Last Friday afternoon, as weary travelers waited in a lengthy line to pass through Philadelphia International Airport security, we self-importantly strode past them, under the protective wing of our escort Ruth, a Philadelphia Airport executive. Armed with spiral-bound notebooks in lieu of luggage, our goal was not to depart from the airport but to determine whether there was anything edible within it.

Airports are notorious fast-food meccas. It's often a toss up as to which is worse: the bite you can grab before your flight or the compartmentalized meal you'll be stuck with during it. To be sure, the Philadelphia airport has its share of franchises -- McDonalds, Burger King, Chick-Fil-A, TCBY and Sbarro all beckon the hurried flyer with familiar neon signs. Those who feel they need one last cheese steak before leaving Philly can find it, however inauthentic, at Philly Steak & Gyro. The most original aspect of the central food court was the "live entertainment"-- an elderly gentleman's rendition of "Under the Boardwalk," complete with boom-box backup.
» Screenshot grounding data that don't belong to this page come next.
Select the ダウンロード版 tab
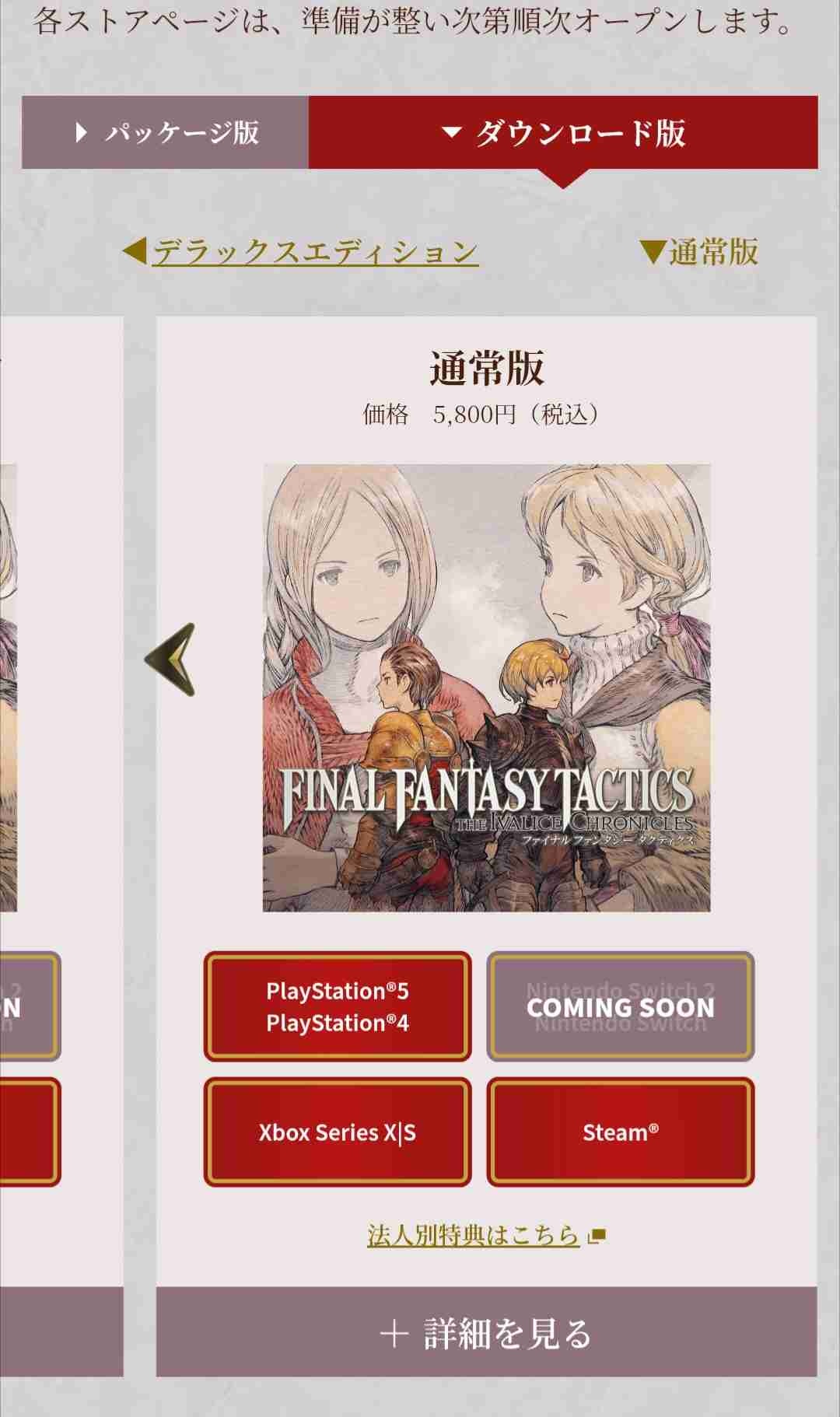 [563, 132]
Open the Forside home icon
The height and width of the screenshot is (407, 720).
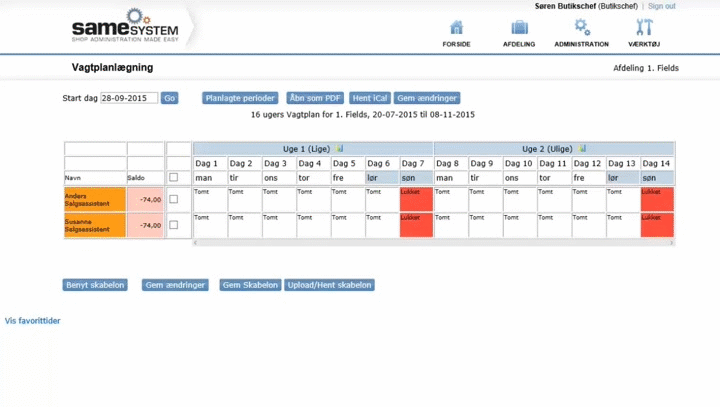[456, 28]
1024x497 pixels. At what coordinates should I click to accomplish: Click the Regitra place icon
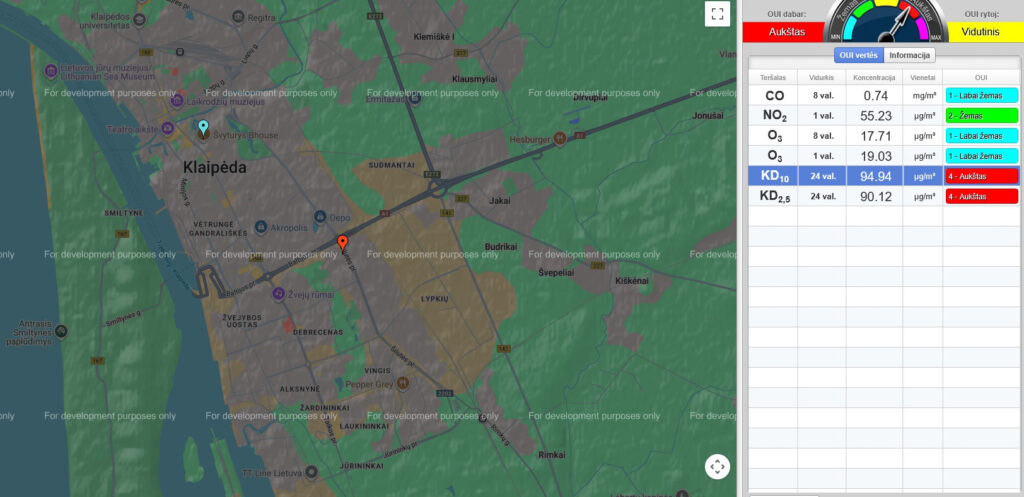[x=236, y=17]
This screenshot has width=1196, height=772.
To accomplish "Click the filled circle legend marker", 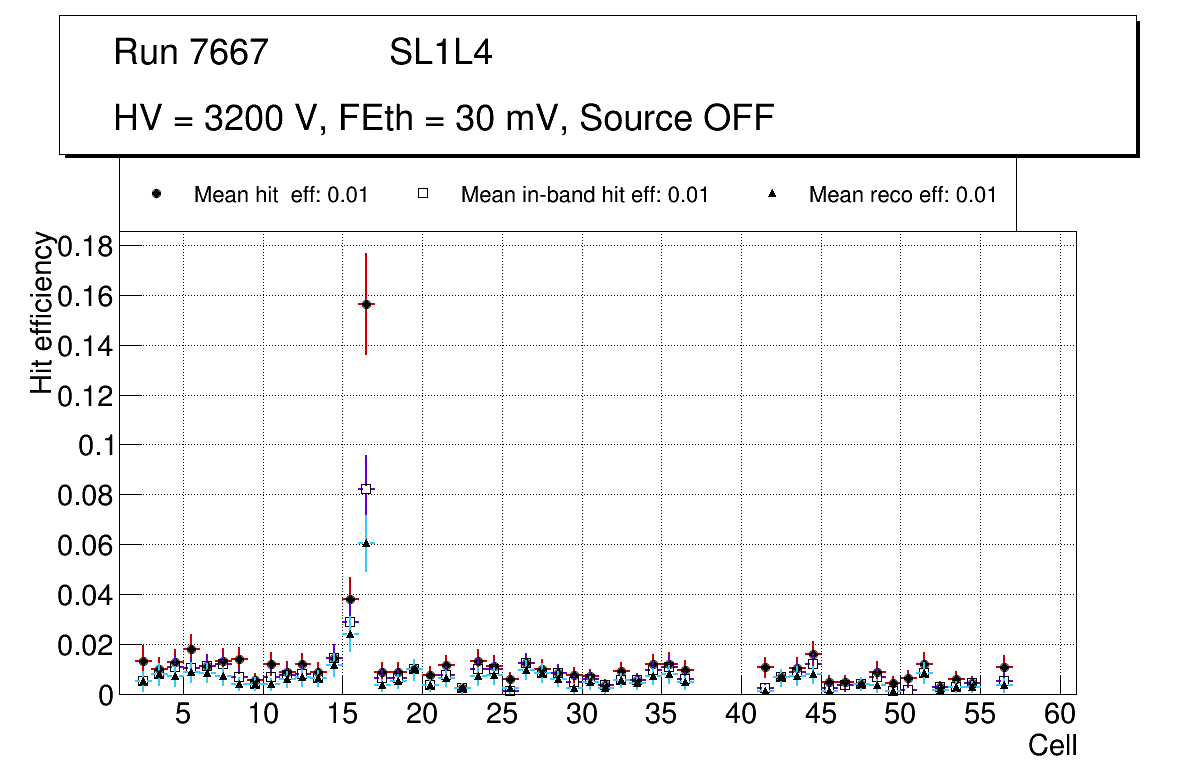I will coord(157,194).
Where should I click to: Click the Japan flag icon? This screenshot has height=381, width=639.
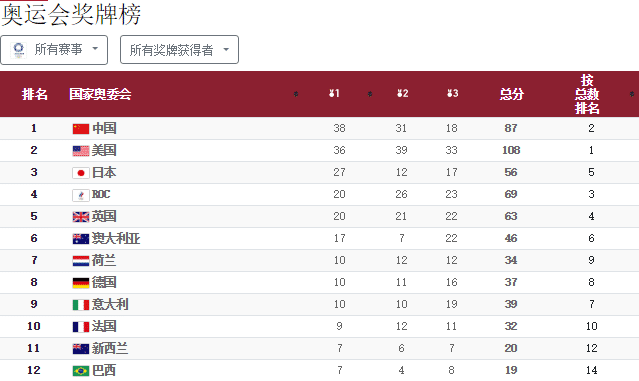click(x=81, y=173)
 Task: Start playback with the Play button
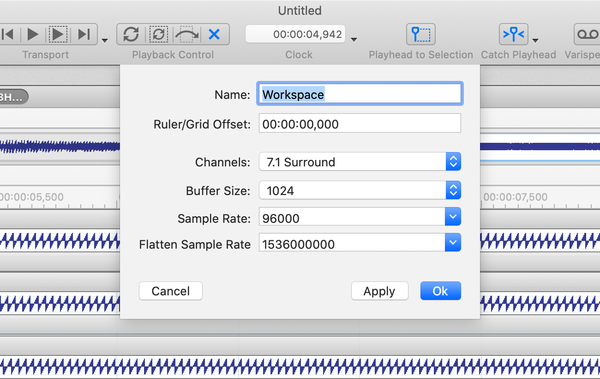click(33, 34)
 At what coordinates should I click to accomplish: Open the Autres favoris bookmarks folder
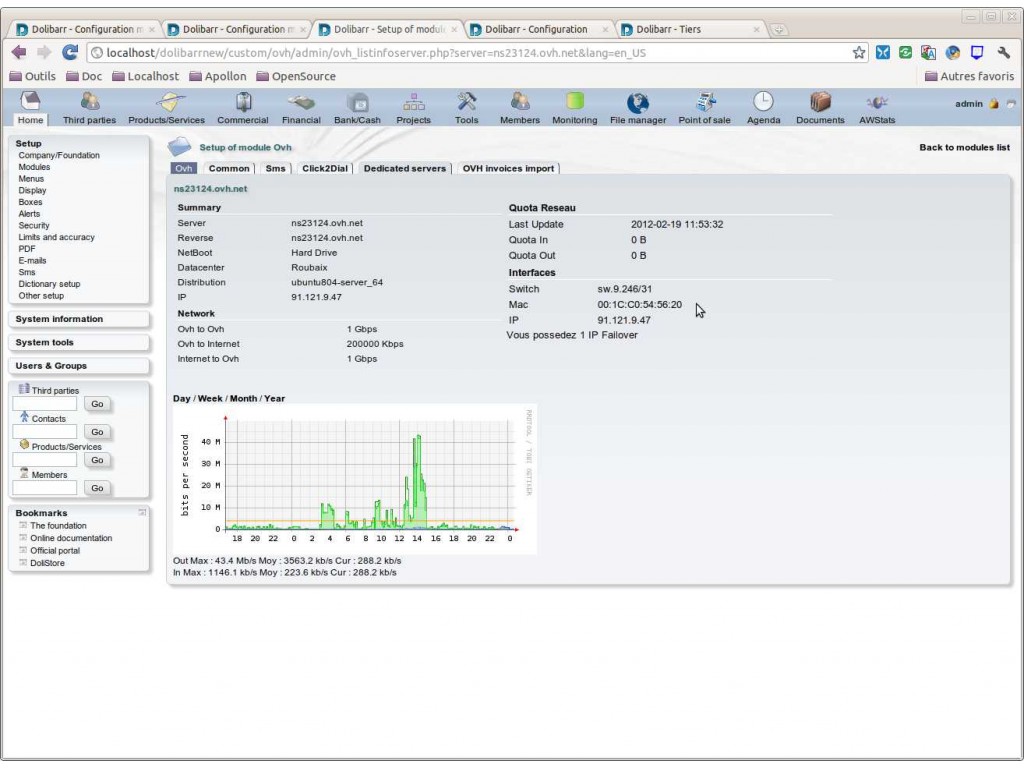click(969, 76)
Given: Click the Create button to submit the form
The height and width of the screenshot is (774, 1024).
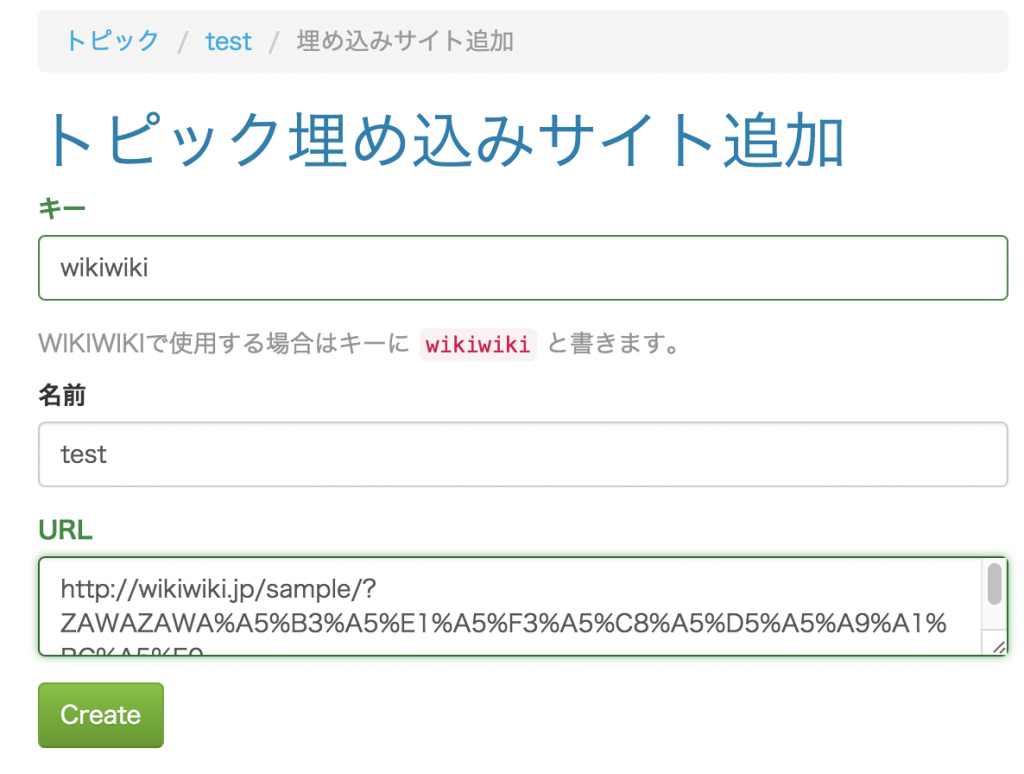Looking at the screenshot, I should (x=100, y=714).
Even two admitted food snobs, however, left the airport unexpectedly well fed. Hidden among the countless chains, cell phone vendors, costume jewelry and language cassette kiosks are a few culinary diamonds in the rough. If you've got just a few minutes before takeoff and you know that the teeny pack of peanuts won't tide you over, there are some noteworthy options for snacks. Philly Bends and Twists has pretzels far more original -- and cheaper -- than those at Auntie Annie's further down the concourse. Try the cinnamon apple, cream cheese or jalapeno. For the true gourmand, Caviar Assouline sells its namesake delicacy in 1 oz. jars, perfect for munching on toasts in flight and making your fellow coach passengers water at the mouth. High rollers opt for the $120 Royal Beluga, but those on a budget can still indulge in salmon roe for just $2.50. This upscale shop also offers a range of gourmet salads, sandwiches and chocolates to go.

Even every traveler's worst nightmare, a delayed flight, can be mitigated with a good meal. There are a rare but impressive handful of sit-down cafes that belie their airport locale. Host your own personal wine tasting at Cibo Bistro & Wine Bar, with a selection of 32 wines by the glass. Their menu is predominantly traditional Italian, with bruschetta and antipasto platters to start, a range of panini and generous salads, classic pastas like tortellini carbonara and familiar entrees such as chicken marsala. Cibo's food is thoughtfully prepared with fresh ingredients and flavorful sauces.

After a lap through the terminal, we seated ourselves in the sleek glass and cobalt blue dining room of Sky Asian Bistro. With votive candles, slatted wood blinds and extensive martini and wine lists, this place epitomizes "airport-chic." We forgave the fact that the tables were so close together that we could read the emails on our neighbor's laptop, and concentrated on the lengthy menu of pan-Asian cuisine. Our Ahi tuna appetizer was optimally fresh and seared perfectly, accompanied by greens dressed in a sweet sesame sauce. It was encouraging to see a live person behind an airport sushi bar and watch him make our Alaska roll (broiled salmon, avocado, cucumber and roe). The large heap of seaweed salad was refreshing and free of the sliminess that often plagues the dish. The menu is replete with Chinese and Thai inspired entrees, ranging from Kung Pao scallops to Pad Thai. Our chicken version of this classic noodle dish was more than adequate, if a bit undercooked.

Both Cibo and Sky Asian have take-out counters with more limited menus, so you can take a full meal to the gate. Further catering to their airport clientele, they and many other eateries offer a variety of breakfast items serving commuters from the wee hours of the morning.

Terminals A through D are all connected, and it may be worth grabbing a map and venturing off rather than settling for the nearest fast-food counter. However, if your boarding pass reads Terminal E or F, bring a sandwich. We too fly Southwest often, and it seems like those who seek out the bargain flights are just shit outta luck.